(a) For a generic second-order reaction \(\mathrm{A} \longrightarrow \mathrm{B},\) what quantity, when graphed versus time, will yield a straight line? (b) What is the slope of the straight line from part (a)? (c) How do the half-lives of first-order and second-order reactions differ?

We start by writing the rate equation for a second-order reaction: \(rate = k \times [A]^2\) Where \(k\) is the rate constant, and \([A]\) represents the concentration of reactant A. We are asked to find a quantity that will yield a straight line when graphed against time. To do this, we can convert the rate equation into an integrated rate law. For a second-order reaction, the integrated rate law is: \(\frac{1}{[A]_t} - \frac{1}{[A]_0} = kt\) Where \([A]_t\) is the concentration of A at a specific time, \([A]_0\) is the initial concentration of A, and \(t\) is time. Here, if we plot \(\frac{1}{[A]_t}\) against time (\(t\)), we will get a straight line.

To find the slope of the straight line from part (a), we can rewrite the integrated rate law in the form of a linear equation: \(\frac{1}{[A]_t} = kt + \frac{1}{[A]_0}\) This equation is in the form of \(y = mx + c\), where \(y = \frac{1}{[A]_t}\), \(x = t\), \(m = k\), and \(c = \frac{1}{[A]_0}\). The slope of the straight line, or the coefficient of \(t\), is the rate constant, \(k\).

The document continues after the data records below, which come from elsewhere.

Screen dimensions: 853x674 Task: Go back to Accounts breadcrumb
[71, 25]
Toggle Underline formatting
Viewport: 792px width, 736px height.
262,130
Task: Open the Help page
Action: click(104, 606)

The half-life, \(t_{1/2}\), is the amount of time it takes for the concentration of the reactant to reduce to half its initial value. The half-life of a reaction depends on the order of the reaction. For a first-order reaction, the half-life is given by: \(t_{1/2}^{(1)} = \frac{0.693}{k}\) Here, we can see that the half-life is constant and does not depend on the initial concentration. For a second-order reaction, the half-life is given by: \(t_{1/2}^{(2)} = \frac{1}{k[A]_0}\) In this case, the half-life depends on the initial concentration of the reactant. As the initial concentration increases, the half-life becomes smaller. In summary, the half-life of a first-order reaction remains constant, independent of the reactant concentration, while the half-life of a second-order reaction depends on the initial concentration of the reactant.